## Task details
Copy each line of the material beneath that holds the word "computer".

## Dataset content

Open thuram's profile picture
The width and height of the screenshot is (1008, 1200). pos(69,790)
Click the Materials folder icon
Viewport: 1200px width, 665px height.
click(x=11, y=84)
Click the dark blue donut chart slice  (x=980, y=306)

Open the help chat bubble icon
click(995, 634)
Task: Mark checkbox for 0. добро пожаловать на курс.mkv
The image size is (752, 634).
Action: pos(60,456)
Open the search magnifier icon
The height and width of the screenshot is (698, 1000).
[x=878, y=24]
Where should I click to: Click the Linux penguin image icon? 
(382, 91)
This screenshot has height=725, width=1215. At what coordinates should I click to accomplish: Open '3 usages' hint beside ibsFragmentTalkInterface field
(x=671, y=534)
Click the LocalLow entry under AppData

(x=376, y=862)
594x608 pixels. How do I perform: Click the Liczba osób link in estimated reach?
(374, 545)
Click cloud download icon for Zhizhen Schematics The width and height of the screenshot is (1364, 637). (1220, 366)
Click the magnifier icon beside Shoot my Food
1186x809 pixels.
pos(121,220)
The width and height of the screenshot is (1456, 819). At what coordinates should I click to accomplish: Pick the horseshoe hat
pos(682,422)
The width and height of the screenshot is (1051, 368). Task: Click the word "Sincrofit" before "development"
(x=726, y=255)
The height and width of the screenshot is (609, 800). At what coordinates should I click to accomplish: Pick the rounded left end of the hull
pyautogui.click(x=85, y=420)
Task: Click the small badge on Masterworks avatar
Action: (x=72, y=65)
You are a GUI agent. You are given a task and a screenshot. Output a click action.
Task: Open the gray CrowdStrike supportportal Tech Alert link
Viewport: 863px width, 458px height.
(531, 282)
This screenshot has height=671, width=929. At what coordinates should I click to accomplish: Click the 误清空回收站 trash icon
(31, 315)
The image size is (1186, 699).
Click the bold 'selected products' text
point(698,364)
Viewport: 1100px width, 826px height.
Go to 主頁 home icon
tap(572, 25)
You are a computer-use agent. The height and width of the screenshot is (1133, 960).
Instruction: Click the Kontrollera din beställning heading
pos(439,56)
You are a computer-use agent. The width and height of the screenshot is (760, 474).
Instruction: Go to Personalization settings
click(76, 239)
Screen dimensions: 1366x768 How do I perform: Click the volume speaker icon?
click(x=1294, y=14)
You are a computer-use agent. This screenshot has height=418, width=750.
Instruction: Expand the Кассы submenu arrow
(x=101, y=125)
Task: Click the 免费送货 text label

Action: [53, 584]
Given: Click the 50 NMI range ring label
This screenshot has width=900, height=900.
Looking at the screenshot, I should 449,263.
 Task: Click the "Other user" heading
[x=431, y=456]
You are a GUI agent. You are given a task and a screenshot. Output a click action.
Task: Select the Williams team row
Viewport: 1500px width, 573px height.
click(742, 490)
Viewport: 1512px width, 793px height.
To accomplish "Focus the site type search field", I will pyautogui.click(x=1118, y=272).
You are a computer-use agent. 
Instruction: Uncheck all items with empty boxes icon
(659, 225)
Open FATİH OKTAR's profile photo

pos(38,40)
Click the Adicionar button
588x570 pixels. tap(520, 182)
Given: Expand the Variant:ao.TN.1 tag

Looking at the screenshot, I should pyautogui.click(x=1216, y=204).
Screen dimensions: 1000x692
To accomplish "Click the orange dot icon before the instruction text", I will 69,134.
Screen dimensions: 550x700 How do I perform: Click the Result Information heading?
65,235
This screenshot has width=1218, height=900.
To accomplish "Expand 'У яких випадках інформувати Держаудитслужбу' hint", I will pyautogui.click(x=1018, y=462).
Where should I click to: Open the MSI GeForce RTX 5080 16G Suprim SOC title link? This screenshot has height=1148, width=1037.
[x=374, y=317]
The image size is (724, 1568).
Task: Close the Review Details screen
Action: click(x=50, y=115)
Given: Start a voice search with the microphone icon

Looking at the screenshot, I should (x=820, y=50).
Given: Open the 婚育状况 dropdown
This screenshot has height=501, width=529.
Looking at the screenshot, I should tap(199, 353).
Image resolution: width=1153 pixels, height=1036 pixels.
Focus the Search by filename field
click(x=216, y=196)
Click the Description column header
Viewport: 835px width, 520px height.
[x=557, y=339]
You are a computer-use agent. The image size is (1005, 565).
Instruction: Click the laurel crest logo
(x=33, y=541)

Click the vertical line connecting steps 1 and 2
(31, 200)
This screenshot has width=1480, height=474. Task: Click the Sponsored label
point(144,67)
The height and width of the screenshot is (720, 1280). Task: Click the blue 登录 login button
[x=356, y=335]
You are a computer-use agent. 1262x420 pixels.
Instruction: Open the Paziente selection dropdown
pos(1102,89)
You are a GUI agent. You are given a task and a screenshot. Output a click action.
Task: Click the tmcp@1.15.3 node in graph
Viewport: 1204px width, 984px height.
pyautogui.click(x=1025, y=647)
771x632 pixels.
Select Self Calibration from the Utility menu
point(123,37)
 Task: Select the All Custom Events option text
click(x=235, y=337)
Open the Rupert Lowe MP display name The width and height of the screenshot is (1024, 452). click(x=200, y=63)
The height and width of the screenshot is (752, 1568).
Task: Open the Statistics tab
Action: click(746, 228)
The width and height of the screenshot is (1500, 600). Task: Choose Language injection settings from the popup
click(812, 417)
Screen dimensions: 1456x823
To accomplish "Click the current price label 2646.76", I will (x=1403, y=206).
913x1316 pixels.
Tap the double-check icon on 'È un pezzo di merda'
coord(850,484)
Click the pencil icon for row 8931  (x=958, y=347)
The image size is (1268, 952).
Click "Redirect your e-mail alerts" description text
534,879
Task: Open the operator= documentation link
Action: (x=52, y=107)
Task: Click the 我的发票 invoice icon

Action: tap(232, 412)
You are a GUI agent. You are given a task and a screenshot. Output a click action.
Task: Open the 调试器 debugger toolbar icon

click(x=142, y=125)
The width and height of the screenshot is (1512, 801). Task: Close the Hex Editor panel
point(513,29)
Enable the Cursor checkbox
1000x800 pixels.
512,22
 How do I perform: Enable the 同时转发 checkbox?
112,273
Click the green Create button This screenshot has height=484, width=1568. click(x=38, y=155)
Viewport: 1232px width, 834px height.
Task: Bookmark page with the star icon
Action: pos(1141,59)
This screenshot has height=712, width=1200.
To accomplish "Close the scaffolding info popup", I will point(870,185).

## Problem solution
You are a computer-use agent. The height and width of the screenshot is (1133, 960).
You are a computer-use agent. The width and height of the screenshot is (760, 474).
You are a computer-use agent. This screenshot has height=418, width=750.
You are a computer-use agent. 
You are a computer-use agent. The image size is (1005, 565).
You are a computer-use agent. 1262x420 pixels.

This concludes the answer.